In March, Asian American and Pacific Islander (AAPI) leaders appointed by President Obama presented a report to the White House with recommendations on how 23 federal agencies and offices can improve the everyday lives of AAPIs. The report addresses problems uniquely facing Asian Americans and Pacific Islanders, such as linguistic isolation, health problems that disproportionately affect AAPIs, bullying, and other civil rights issues.
The report was submitted to the White House during a gathering of two groups created under the executive order establishing the White House Initiative on Asian Americans and Pacific Islanders — the President’s Advisory Commission and the federal Interagency Working Group, which includes representatives from almost every federal agency.
“This report shows how the federal government is taking action to address unique AAPI needs,” said Daphne Kwok, chairwoman of the President’s Advisory Commission on AAPIs.
“Hopefully, federal agencies will implement these recommendations as quickly as possible.”
Recommendations in the report include the following:
— Early identification of chronic hepatitis B virus (HBV) infection in Asian Americans, Native Hawaiians, and Pacific Islanders that don’t know they have the virus.

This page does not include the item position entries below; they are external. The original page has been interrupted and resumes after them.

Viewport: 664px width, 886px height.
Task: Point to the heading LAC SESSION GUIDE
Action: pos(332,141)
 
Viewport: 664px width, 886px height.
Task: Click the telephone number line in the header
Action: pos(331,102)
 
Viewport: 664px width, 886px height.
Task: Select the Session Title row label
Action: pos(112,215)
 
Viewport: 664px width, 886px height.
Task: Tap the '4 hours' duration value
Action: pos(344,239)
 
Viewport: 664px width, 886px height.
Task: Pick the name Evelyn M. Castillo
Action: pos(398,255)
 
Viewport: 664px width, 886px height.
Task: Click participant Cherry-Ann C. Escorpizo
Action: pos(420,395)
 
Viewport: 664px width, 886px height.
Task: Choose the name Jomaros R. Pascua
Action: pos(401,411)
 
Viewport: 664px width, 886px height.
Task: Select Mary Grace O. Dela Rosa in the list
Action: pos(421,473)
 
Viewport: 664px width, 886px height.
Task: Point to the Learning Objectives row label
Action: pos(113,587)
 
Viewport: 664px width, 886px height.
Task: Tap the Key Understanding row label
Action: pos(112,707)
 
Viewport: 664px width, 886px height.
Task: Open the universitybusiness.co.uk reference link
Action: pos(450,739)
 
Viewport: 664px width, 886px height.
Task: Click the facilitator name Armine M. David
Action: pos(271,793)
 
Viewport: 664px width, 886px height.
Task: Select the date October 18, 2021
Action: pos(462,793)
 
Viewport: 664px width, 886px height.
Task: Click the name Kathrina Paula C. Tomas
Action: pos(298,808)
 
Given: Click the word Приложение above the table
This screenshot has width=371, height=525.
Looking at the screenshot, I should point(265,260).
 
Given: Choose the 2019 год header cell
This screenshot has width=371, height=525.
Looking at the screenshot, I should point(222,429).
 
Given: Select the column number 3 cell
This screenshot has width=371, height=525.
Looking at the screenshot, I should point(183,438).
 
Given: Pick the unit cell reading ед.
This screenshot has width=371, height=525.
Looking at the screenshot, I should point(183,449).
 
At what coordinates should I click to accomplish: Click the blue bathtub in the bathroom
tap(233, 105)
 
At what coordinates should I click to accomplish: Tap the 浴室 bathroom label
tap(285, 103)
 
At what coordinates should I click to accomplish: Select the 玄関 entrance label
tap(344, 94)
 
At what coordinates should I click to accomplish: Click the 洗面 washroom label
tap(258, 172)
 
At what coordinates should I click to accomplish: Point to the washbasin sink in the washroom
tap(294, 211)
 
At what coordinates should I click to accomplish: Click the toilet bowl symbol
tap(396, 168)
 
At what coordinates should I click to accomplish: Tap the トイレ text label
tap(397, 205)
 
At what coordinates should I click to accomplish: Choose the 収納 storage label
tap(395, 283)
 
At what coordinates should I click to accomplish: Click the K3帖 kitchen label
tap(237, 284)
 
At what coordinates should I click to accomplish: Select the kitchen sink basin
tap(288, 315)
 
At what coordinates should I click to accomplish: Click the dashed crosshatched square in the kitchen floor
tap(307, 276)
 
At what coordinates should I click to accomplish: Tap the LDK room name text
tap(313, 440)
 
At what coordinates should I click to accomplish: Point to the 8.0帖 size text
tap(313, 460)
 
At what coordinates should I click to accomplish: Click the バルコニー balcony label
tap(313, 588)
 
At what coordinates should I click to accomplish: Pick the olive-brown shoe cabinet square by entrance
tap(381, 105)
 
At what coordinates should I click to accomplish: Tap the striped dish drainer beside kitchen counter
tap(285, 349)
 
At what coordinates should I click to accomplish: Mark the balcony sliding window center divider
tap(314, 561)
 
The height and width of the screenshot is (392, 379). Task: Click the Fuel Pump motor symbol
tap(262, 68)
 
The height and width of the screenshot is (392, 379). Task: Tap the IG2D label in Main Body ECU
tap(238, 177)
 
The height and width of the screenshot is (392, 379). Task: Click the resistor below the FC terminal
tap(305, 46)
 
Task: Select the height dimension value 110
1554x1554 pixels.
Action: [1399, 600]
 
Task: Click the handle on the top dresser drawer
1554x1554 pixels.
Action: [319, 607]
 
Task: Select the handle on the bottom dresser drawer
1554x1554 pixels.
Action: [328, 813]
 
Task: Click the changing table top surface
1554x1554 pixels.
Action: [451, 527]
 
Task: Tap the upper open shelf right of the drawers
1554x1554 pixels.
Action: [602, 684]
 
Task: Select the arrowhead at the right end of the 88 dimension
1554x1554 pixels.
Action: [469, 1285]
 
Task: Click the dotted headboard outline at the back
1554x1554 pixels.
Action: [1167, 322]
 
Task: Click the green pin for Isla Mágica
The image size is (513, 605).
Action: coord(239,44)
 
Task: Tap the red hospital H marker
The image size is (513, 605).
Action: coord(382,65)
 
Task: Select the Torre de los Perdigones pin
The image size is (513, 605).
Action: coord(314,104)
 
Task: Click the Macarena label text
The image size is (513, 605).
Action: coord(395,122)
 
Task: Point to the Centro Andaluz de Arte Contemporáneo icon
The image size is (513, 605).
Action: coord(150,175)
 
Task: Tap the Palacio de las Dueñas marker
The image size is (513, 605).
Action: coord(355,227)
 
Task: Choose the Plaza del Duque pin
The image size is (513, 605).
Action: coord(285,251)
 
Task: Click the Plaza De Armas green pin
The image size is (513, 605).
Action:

Hepatitis B chronically infects about 1.5 million people in the United States. AAPIs account for more than half of all the cases.
— Strengthening of Asian American and Native American Pacific Islander Serving Institutions programs to increase college graduation rates for AAPI students. While educational attainment among East Asian and South Asian groups is high, Native Hawaiians and Pacific Islanders have lower high school graduation rates. ♦
An electronic copy of the report presented to President Obama is available at go.usa.gov/4vJ.